Teleprompters started in broadcast, but the audience is much wider now. News anchors and TV hosts use them to deliver long scripts live without fumbling. Politicians and executives use presidential prompters for speeches. YouTubers, course creators, marketers, and anyone recording talking-head video use app and phone prompters to get clean takes.

The reasons come down to three things:

  • Eye contact. Reading near the lens keeps you connected to the viewer instead of staring down at a script.
  • Fewer retakes. When you're not fishing for the next line from memory, you stumble less and finish in fewer takes.
  • No memorizing. You can deliver a precise, fact-checked, or legally-reviewed script word for word without rote learning it.
Pro tip: A teleprompter removes the memorization problem, but it doesn't automatically make you sound natural — a flat read is still a flat read. Mark up your script for pauses and emphasis, and keep your scroll pace honest to how you actually talk. Our guide to natural teleprompter delivery digs into this.

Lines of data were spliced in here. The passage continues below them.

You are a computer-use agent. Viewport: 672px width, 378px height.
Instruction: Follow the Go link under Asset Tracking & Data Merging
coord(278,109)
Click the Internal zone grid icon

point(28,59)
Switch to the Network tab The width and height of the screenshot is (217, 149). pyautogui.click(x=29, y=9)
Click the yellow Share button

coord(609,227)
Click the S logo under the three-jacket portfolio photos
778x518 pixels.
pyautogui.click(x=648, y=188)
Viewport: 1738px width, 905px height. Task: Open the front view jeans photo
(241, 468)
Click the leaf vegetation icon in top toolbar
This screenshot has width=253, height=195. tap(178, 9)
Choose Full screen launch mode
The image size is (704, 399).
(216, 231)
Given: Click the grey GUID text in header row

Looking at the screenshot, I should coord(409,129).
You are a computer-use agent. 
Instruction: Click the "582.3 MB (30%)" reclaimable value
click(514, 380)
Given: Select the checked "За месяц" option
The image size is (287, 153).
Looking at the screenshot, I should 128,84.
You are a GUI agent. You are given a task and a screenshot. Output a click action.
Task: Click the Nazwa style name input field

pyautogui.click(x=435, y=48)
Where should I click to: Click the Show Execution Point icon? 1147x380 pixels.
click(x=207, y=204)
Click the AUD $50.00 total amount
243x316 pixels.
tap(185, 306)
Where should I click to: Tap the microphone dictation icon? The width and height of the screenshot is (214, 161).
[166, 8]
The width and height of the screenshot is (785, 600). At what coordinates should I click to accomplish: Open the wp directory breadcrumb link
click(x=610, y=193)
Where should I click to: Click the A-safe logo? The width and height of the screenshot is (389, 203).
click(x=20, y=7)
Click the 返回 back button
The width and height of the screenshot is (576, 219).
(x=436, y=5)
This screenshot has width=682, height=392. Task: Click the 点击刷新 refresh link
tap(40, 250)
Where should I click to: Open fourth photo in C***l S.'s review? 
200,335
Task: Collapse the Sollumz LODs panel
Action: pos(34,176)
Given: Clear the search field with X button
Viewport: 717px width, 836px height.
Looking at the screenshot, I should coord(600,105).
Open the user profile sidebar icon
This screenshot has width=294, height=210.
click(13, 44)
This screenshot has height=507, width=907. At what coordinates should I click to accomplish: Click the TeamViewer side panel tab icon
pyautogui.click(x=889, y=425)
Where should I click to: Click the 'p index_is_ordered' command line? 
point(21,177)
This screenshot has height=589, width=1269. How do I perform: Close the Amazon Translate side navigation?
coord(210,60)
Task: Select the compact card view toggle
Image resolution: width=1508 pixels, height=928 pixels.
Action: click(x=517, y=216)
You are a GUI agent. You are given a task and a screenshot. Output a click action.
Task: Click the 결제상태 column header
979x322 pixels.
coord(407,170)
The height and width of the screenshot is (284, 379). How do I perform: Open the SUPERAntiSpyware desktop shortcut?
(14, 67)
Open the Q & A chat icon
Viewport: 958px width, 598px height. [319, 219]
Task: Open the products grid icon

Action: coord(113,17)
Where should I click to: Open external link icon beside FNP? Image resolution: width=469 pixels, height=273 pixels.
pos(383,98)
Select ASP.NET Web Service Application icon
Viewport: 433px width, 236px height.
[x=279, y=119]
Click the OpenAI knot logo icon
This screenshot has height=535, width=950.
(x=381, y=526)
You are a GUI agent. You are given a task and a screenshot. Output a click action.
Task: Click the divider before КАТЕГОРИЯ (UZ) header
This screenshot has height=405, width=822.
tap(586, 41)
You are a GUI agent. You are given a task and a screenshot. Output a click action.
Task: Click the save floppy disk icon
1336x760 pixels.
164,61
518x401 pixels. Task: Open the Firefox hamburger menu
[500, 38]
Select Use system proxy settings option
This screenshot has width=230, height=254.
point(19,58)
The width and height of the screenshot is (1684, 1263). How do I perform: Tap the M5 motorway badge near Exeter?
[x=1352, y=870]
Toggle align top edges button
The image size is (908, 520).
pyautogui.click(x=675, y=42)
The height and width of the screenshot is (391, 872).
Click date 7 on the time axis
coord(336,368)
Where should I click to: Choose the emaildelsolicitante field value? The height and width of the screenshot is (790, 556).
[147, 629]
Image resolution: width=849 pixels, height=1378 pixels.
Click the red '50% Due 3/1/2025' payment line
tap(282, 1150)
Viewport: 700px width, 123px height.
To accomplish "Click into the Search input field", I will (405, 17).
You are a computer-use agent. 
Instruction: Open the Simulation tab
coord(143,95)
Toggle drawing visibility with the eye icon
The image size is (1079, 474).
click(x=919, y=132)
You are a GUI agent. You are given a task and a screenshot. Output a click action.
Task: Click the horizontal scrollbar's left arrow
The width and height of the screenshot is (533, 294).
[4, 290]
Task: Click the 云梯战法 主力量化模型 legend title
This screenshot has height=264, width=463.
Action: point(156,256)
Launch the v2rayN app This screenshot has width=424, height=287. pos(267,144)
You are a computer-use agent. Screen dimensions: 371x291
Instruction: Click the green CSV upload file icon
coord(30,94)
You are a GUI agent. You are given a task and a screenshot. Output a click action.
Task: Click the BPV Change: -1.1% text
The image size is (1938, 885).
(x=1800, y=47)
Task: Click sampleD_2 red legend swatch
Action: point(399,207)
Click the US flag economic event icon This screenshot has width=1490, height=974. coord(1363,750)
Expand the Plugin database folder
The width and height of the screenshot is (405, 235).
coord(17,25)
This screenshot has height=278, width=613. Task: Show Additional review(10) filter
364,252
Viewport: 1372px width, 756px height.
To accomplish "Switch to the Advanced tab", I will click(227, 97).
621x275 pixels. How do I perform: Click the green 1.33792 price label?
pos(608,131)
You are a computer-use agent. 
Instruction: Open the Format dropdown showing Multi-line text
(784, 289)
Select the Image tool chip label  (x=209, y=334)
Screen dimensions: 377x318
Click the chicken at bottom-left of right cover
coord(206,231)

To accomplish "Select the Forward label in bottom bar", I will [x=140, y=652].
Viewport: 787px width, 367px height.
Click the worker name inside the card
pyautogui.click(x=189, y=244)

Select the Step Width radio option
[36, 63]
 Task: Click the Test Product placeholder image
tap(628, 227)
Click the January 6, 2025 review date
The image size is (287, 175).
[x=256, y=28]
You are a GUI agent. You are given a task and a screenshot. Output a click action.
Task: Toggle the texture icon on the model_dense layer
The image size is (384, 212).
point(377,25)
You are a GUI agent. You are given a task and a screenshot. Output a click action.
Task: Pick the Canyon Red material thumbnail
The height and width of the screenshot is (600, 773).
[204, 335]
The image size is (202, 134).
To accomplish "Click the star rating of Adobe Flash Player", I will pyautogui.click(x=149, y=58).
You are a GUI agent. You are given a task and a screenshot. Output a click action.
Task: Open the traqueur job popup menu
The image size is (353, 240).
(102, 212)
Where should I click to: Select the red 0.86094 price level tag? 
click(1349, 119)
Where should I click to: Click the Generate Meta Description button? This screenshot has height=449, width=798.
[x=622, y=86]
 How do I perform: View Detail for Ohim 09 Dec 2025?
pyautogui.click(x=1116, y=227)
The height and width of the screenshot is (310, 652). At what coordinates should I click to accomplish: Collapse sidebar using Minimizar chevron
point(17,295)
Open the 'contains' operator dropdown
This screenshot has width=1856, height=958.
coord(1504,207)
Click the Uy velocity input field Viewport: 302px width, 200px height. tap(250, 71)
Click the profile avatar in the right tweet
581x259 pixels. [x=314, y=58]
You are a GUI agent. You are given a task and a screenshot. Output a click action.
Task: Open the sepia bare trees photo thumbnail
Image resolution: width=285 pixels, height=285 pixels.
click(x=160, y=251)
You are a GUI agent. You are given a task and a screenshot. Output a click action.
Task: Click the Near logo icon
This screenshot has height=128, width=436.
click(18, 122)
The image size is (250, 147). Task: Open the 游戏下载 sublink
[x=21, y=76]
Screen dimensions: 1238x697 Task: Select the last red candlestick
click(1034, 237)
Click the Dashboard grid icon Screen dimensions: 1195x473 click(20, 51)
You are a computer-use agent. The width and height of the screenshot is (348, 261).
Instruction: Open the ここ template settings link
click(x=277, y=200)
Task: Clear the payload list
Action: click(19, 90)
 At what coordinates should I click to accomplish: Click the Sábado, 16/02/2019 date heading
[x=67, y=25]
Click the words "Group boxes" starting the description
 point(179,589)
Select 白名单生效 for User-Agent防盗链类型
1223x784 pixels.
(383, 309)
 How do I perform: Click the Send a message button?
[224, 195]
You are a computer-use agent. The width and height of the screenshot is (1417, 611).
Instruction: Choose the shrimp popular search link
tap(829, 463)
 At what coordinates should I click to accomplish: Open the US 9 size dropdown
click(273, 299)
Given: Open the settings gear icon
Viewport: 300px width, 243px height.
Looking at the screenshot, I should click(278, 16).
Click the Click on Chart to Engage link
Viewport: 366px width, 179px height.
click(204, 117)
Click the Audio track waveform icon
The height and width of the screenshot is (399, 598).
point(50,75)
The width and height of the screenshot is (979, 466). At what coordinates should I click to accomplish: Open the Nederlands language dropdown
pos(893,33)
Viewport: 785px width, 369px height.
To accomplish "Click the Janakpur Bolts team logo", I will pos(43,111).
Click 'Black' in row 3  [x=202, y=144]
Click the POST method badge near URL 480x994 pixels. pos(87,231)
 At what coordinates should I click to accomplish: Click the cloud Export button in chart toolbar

How modern app prompters work

Older prompters scroll at a fixed speed you set in advance, which means you're always adjusting to the machine. Modern app prompters flip that around with a few scroll modes:

  • Manual — you control the scroll yourself, full stop.
  • Fixed-time — the text scrolls at a steady speed you set, the classic approach.
  • Voice-follow — the prompter listens as you speak and moves the text to match, pausing when you pause.

Voice-follow is the one that changes how it feels to use a prompter. Because the text follows your voice, you can slow down for emphasis, pause to think, or ad-lib a line, and the script waits for you instead of marching ahead. In DocPrompter it works in Chrome and Edge, and on iOS Safari 16.4 and up, and it's available on the free plan. It pairs well with our advice on recording without memorizing — you keep the script as a safety net but speak like a person.

App prompters also add conveniences hardware can't: themes and rotation, an eye-line marker, screen wake-lock so the display stays on, adjustable font, width, and line height, and a send-to-device QR code so you can push your script to a phone or tablet that doesn't even need a login. For scripts that change often, live Google Docs sync keeps the prompter matched to your latest edits.